§ Text block:
Tuesday 8 January 2019

No place like home

As I've been feeling a bit home-less recently (yes, I do have a roof over my head and a floor under my feet, it's more of a state of an anxious mind than reality) here's my current checklist for making a place I stay in a home.

Home is where the cat bed is.


The one that cats actually sleep in, because you put it in the Right Place. There is only one Right Place for every cat bed in the house and there are very specific rules as to where the Right Place is, if you get it wrong, no one will sleep in the bed, because it is in the Wrong Place. 


Home is where the Amazon Logistics delivery drivers can find you.


There really should be an app to check which addresses come up on GPS doodahs of Amazon Logistics delivery people and which don't. I lived in a White Zone before. It is like living on a delivery desert.


Home is where the heating works.


I can not stress this enough, in a country of draughty windows, fake double glazing, mould exploding through the walls, unsealed front doors and mysterious holes in random walls, central heating that works is non negotiable.


Home is where the wifi connects automatically.


So that you walk in, take your phone out and go ahhh, I am already online, connected, followed, messaged and liked. So that your digital stalkers and friends are never far away.


Home is where the heart is.


You know, the one in a box. The one you think about when you tell your friends not to mess with you and they laugh and say oh you are so funny, that one. 


Home is...


More ideas?

Saturday 5 January 2019

Another year, another try

Hello, 2019.

§ Short problem a: Decide whether each statement agrees with the home checklist post, answering yes or no and quoting the deciding words: (i) The writer has lived in a White Zone before. (ii) Each cat bed in the house has several Right Places. (iii) Working central heating is described as optional.

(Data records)

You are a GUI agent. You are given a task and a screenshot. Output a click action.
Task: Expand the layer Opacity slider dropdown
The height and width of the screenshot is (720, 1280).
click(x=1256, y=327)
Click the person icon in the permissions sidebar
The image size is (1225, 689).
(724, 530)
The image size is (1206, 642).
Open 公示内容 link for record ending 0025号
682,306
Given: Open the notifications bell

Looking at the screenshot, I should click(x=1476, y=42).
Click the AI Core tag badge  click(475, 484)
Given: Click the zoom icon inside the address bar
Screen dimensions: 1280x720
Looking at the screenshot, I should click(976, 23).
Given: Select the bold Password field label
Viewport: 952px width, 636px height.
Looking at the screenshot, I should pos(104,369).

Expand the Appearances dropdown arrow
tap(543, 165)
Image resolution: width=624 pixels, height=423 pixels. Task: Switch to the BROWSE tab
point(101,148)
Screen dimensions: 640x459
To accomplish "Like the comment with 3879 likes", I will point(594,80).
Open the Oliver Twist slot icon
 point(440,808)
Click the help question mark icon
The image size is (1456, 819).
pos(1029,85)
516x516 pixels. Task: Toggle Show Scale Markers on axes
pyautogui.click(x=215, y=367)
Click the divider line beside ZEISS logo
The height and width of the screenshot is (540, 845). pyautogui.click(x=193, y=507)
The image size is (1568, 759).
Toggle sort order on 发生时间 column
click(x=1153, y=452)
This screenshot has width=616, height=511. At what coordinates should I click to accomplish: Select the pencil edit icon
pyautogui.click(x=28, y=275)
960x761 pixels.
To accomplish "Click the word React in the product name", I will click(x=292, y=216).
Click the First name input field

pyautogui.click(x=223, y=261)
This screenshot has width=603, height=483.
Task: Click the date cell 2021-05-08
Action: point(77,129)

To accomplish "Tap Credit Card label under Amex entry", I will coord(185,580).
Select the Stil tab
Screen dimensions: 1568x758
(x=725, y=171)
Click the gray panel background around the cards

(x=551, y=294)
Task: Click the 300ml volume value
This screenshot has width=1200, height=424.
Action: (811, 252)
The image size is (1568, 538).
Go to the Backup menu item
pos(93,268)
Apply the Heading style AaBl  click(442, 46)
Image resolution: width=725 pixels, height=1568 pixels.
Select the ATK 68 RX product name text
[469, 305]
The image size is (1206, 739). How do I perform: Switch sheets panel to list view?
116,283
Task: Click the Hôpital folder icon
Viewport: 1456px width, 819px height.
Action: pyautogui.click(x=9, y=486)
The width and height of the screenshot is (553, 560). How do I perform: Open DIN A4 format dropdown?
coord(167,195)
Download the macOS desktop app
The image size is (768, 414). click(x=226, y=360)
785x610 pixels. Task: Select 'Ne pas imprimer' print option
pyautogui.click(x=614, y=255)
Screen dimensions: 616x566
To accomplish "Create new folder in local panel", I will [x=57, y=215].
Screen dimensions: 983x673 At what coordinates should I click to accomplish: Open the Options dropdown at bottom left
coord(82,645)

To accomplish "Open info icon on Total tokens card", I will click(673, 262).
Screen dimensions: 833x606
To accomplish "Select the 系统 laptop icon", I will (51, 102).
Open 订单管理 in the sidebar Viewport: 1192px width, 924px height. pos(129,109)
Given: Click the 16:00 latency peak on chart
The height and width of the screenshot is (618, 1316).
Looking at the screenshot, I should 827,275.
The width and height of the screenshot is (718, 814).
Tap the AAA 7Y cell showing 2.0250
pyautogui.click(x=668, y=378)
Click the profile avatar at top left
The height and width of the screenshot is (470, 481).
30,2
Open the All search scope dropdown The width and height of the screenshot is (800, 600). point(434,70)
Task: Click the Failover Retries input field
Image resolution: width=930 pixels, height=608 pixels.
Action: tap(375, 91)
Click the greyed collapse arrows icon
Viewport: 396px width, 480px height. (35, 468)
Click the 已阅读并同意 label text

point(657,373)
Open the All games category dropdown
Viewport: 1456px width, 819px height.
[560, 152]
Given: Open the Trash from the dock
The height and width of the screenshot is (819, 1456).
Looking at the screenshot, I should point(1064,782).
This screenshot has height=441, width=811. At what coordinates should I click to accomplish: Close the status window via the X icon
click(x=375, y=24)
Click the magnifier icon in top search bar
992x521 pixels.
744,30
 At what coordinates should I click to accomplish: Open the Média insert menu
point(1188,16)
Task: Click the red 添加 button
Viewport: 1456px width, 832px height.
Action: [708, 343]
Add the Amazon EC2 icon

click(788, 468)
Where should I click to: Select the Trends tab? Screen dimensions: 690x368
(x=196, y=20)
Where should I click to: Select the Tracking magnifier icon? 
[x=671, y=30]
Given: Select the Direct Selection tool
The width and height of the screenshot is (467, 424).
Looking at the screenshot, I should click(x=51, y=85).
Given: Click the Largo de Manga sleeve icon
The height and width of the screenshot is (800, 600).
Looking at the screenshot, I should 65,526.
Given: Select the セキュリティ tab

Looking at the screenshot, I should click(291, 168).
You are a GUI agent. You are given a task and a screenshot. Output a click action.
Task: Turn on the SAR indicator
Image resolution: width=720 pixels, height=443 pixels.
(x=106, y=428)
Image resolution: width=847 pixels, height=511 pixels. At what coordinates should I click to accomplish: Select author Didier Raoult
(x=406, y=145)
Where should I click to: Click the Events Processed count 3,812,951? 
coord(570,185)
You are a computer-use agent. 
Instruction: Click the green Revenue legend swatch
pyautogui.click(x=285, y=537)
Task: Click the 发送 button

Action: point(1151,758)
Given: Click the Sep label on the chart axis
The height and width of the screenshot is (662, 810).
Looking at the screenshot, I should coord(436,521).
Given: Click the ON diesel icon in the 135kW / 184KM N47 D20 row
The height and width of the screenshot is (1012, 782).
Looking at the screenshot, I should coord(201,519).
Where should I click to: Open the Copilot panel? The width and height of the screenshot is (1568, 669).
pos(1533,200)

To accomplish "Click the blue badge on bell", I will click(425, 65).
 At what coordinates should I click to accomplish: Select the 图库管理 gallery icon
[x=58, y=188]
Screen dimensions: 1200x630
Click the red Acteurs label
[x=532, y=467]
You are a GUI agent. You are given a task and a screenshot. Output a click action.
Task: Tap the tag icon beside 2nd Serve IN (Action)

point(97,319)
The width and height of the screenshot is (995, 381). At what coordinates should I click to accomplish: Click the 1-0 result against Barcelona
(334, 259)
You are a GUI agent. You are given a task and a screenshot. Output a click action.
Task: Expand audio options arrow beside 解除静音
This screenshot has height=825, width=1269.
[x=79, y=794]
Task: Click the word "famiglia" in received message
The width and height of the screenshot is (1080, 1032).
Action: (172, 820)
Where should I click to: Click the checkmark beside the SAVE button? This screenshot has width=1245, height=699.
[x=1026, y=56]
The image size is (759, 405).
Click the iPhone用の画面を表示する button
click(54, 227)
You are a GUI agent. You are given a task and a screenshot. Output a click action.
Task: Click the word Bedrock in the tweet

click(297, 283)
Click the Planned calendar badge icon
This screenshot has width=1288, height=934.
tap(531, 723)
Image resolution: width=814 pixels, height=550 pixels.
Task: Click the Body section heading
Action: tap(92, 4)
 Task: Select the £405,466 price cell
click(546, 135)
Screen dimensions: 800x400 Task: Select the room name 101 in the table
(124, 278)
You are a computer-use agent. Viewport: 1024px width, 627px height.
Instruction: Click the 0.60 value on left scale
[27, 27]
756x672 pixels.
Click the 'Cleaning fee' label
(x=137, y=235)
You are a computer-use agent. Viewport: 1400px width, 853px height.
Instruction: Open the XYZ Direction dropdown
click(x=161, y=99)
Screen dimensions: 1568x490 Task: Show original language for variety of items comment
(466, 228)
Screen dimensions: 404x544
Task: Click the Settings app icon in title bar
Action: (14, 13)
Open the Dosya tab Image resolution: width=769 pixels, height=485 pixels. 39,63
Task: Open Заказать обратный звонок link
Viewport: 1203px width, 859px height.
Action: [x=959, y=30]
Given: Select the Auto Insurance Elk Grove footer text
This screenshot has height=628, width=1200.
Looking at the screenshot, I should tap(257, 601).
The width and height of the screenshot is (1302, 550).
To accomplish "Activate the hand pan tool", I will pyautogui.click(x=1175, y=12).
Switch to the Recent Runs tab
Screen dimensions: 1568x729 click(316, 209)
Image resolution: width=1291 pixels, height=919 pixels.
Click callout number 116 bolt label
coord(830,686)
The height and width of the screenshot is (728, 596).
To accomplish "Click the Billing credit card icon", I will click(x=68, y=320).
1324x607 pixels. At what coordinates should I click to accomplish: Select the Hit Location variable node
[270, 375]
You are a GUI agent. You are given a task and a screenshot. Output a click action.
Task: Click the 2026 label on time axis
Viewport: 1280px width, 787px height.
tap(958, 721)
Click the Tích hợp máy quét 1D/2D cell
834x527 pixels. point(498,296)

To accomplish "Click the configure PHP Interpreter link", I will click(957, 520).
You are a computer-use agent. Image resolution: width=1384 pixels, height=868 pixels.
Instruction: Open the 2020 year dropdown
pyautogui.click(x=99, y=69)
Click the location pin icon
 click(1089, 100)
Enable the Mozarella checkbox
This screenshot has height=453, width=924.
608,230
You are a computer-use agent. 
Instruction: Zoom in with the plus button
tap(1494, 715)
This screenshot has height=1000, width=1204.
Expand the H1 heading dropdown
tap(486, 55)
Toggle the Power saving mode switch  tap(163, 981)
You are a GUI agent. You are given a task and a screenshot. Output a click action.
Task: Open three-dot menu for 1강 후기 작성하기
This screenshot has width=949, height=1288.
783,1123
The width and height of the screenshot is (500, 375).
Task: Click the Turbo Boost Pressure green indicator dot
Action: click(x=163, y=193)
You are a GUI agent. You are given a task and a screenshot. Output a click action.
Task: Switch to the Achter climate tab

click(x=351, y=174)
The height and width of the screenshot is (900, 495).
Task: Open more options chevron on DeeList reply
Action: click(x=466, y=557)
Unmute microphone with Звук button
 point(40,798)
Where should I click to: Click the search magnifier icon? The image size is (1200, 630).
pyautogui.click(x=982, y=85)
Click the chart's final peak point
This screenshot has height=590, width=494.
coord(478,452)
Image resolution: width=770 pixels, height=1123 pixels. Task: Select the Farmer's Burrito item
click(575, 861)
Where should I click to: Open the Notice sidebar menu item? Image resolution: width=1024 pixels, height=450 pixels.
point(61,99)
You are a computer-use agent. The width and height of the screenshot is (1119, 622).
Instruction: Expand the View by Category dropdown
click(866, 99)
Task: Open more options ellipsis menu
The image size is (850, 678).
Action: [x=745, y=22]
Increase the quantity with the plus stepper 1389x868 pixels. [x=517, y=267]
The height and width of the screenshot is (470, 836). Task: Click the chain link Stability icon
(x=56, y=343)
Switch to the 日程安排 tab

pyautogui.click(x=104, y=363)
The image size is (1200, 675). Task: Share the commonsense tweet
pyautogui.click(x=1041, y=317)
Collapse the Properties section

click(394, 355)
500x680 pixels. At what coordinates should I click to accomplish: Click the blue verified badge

§ Short problem b: Render the entries between the line holding "Click the AI" and the line holding "Looking at the screenshot, I should pos(104,369).", inclusive, as a numbered list, leaving out blank lines.

§ Reply a:
(i) Yes: "I lived in a White Zone before."
(ii) No: "There is only one Right Place for every cat bed in the house"
(iii) No: "central heating that works is non negotiable."

§ Reply b:
1. Click the AI Core tag badge  click(475, 484)
2. Given: Click the zoom icon inside the address bar
3. Screen dimensions: 1280x720
4. Looking at the screenshot, I should click(976, 23).
5. Given: Select the bold Password field label
6. Viewport: 952px width, 636px height.
7. Looking at the screenshot, I should pos(104,369).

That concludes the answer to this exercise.